Name Type Description
datestamp str

The datestamp to use for the forecast.

target str

The target column to forecast.

table_split_col_name str

The name of the column that contains the split label (train/test).

session_key Optional[Union[str, list[str]]]

The name of the column(s) that contain the session field or group fields. If None, then the session key is extracted from the table metadata. If session or group fields are found, forecasting is done on each session separately. Otherwise, it's done on the entire dataset.

growth Literal['linear', 'logistic', 'flat']

String 'linear', 'logistic', or 'flat' to specify a linear, logistic, or flat trend.

yearly_seasonality Seasonality

Fit yearly seasonality. Can be 'auto', True, False, or an integer number of Fourier terms to generate.

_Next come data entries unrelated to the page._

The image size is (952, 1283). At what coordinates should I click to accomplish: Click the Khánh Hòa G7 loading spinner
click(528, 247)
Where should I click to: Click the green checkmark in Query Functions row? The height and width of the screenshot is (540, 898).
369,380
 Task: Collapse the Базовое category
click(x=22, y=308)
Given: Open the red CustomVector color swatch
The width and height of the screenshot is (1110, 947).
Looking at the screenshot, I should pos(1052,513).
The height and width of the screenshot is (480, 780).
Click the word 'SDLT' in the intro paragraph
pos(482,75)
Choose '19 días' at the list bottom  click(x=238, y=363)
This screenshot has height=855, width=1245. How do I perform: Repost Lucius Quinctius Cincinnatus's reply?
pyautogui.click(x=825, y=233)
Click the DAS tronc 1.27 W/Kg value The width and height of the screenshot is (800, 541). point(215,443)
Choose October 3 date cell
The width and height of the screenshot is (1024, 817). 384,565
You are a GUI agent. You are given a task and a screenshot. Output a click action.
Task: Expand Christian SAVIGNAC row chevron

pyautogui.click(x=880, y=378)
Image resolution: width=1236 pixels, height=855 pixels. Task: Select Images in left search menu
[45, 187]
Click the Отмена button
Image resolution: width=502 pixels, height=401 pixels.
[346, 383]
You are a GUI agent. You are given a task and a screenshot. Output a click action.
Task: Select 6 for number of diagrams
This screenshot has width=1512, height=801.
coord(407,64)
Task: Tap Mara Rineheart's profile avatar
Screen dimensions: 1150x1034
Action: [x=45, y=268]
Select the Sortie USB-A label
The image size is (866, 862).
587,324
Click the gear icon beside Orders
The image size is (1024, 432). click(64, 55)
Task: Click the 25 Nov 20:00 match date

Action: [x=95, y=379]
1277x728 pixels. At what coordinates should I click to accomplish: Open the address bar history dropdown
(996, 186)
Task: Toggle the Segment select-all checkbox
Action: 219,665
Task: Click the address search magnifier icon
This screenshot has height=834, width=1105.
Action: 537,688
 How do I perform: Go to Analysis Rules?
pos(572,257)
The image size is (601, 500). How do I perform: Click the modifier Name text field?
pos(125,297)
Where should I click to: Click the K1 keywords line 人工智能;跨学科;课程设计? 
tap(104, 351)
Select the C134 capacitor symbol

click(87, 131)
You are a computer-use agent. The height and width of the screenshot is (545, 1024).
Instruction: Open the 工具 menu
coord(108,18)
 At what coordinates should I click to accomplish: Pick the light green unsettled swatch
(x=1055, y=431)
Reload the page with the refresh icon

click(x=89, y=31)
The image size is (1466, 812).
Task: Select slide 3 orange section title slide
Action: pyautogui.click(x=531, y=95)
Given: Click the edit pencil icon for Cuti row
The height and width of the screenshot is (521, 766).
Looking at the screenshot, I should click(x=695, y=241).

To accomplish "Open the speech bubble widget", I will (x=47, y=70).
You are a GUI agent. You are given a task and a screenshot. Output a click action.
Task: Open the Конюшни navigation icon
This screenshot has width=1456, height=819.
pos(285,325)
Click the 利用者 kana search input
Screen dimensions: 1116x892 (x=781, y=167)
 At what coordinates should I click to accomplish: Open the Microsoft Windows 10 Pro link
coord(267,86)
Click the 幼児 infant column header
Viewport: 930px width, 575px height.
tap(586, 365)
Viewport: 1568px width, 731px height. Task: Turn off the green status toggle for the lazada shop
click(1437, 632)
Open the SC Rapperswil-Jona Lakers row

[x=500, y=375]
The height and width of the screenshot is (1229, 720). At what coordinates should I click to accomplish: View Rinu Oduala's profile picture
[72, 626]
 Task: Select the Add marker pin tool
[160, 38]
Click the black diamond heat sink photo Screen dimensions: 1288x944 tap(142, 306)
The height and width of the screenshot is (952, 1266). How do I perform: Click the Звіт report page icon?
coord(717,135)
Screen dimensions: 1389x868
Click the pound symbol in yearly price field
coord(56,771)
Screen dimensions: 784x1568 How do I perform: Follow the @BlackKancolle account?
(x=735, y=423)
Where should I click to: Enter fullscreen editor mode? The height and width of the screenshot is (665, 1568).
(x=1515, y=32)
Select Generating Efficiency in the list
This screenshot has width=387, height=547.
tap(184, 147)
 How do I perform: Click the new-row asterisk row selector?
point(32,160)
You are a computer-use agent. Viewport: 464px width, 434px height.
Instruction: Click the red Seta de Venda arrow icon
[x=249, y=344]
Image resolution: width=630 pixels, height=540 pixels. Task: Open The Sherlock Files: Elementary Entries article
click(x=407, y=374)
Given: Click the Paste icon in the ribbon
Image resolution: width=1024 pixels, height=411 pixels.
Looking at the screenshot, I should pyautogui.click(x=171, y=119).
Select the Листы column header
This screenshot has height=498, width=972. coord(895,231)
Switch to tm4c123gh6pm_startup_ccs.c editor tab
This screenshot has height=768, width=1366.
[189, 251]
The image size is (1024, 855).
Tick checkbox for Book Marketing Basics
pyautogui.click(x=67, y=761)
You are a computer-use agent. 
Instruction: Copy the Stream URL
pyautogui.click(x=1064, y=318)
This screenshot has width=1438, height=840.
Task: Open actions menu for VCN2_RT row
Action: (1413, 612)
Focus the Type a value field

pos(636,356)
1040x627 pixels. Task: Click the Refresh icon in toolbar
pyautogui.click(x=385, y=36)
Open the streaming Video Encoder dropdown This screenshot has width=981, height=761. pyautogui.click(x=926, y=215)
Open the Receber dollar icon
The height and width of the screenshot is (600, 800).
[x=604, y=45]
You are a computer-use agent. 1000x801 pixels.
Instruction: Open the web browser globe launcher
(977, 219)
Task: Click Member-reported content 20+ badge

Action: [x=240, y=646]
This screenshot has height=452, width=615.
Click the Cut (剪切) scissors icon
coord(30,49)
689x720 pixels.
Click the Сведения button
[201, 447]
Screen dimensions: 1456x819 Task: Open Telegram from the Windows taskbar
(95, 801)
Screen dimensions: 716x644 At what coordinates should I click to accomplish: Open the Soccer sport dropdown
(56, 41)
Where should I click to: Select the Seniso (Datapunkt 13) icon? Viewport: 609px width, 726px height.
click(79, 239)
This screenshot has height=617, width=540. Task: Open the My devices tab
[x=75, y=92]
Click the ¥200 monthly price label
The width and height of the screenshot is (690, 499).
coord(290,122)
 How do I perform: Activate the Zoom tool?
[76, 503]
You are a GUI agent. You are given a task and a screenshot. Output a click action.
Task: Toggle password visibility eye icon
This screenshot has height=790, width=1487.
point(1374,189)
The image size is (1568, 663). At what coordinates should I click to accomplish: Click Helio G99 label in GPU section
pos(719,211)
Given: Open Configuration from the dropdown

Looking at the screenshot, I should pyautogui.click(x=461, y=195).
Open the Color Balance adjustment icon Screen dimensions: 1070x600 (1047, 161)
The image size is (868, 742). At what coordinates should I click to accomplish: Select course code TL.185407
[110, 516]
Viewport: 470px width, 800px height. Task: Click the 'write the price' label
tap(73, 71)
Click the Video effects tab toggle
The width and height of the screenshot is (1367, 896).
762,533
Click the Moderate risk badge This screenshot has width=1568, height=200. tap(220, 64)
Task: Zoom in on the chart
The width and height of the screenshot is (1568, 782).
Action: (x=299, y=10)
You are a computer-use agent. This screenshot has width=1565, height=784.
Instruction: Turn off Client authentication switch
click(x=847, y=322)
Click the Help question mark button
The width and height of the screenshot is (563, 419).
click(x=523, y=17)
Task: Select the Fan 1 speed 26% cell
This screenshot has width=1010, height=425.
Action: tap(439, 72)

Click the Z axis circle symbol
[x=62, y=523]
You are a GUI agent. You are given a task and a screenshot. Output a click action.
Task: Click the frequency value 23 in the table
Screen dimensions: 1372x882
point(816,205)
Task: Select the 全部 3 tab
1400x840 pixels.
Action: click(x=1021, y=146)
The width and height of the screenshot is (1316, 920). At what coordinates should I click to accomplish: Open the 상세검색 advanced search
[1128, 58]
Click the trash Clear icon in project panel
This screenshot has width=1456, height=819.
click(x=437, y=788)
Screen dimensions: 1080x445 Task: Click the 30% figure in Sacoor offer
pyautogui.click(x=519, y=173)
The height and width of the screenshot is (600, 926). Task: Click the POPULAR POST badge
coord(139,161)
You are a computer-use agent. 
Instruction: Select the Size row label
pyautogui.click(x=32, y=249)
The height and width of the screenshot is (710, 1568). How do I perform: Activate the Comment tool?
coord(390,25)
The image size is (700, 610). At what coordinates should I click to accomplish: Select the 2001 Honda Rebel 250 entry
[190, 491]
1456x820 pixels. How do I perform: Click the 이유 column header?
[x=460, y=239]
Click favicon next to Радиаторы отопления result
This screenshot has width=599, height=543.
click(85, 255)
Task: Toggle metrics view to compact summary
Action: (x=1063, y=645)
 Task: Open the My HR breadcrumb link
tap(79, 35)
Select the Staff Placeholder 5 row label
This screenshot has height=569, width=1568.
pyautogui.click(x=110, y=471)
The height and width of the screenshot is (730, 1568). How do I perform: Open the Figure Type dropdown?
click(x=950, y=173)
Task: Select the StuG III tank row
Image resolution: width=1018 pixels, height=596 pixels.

weekly_seasonality Seasonality

Fit weekly seasonality. Can be 'auto', True, False, or an integer number of Fourier terms to generate.

daily_seasonality Seasonality

Fit daily seasonality. Can be 'auto', True, False, or an integer number of Fourier terms to generate.

seasonality_mode Literal['additive', 'multiplicative']

'additive' (default) or 'multiplicative'.

seasonality_prior_scale float

Parameter modulating the strength of the seasonality model. Larger values allow the model to fit larger seasonal fluctuations, smaller values dampen the seasonality.

holidays_prior_scale float

Parameter modulating the strength of the holiday components model.

mcmc_samples int

If greater than 0, will do full Bayesian inference with the specified number of MCMC samples. If 0, will do MAP estimation.

holidays_mode Literal['auto', 'additive', 'multiplicative']

'additive', 'multiplicative', or 'auto'. Defaults to seasonality_mode.